La véritable raison est sans doute ailleurs : Golunov, qui a 36 ans et travaille pour le site réputé Meduza, dérange les autorités russes. Il y a quelques mois, il avait publié une enquête sur les liens entre un réseau de blanchiment d’argent et des expulsions d’appartements à Moscou.

Et plus récemment, il a reçu des menaces en raison d’une autre enquête portant sur les pompes funèbres et tout un système de corruption où se mélangeraient hauts fonctionnaires, forces de sécurité et gangsters mafieux. Ses confrères sont donc persuadés que cette histoire de drogue est un montage de toutes pièces pour l’envoyer en prison.  
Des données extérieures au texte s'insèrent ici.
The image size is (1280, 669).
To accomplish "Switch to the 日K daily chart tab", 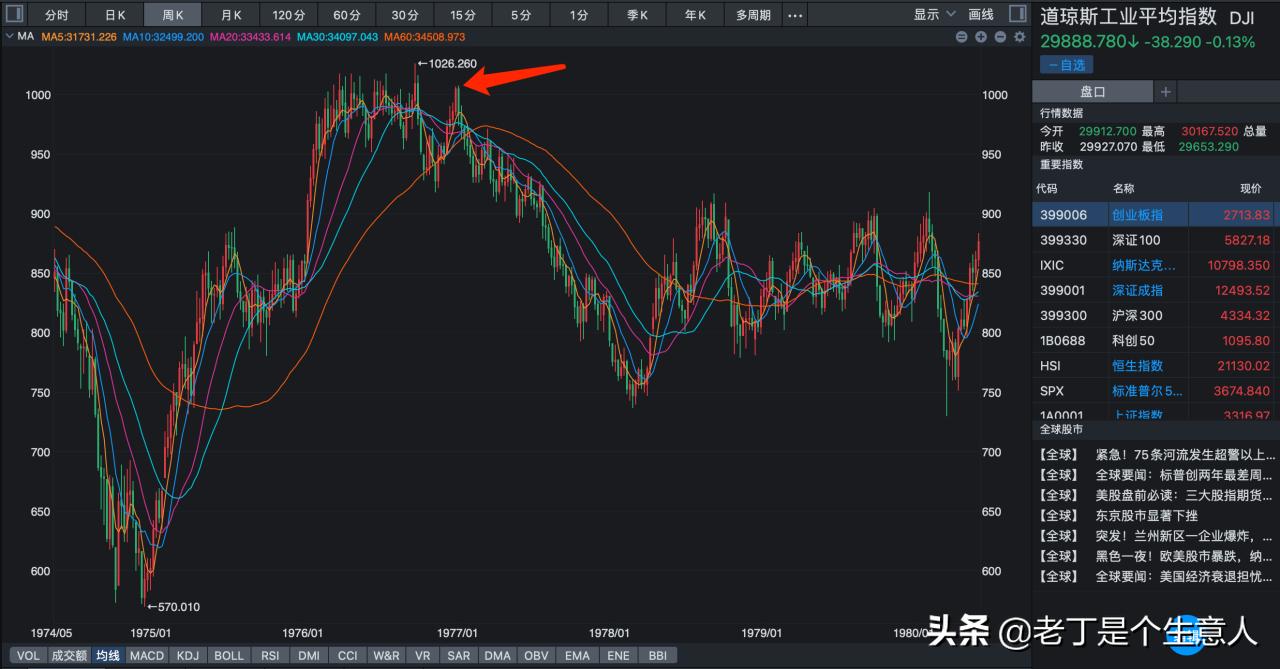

148e rang mondial pour la liberté de la presse

Le tout se produit dans un climat général de dégradation de la liberté de la presse. La Russie figure désormais au 148e rang mondial dans le classement établi par l’ONG Reporters sans frontières. Fin mai, tout le service politique du journal Kommersant a démissionné après le licenciement de deux journalistes qui avaient publié un article très critique sur une proche de Vladimir Poutine.

Les intimidations sont monnaie courante. Les blogueurs indépendants sont régulièrement arrêtés. Les chaînes de télévision ont été mises au pas. Et depuis vingt ans, il ne se passe plus une année sans qu’en moyenne deux journalistes soient assassinés. Sauf que cette fois-ci, le coup monté est peut-être un peu trop gros.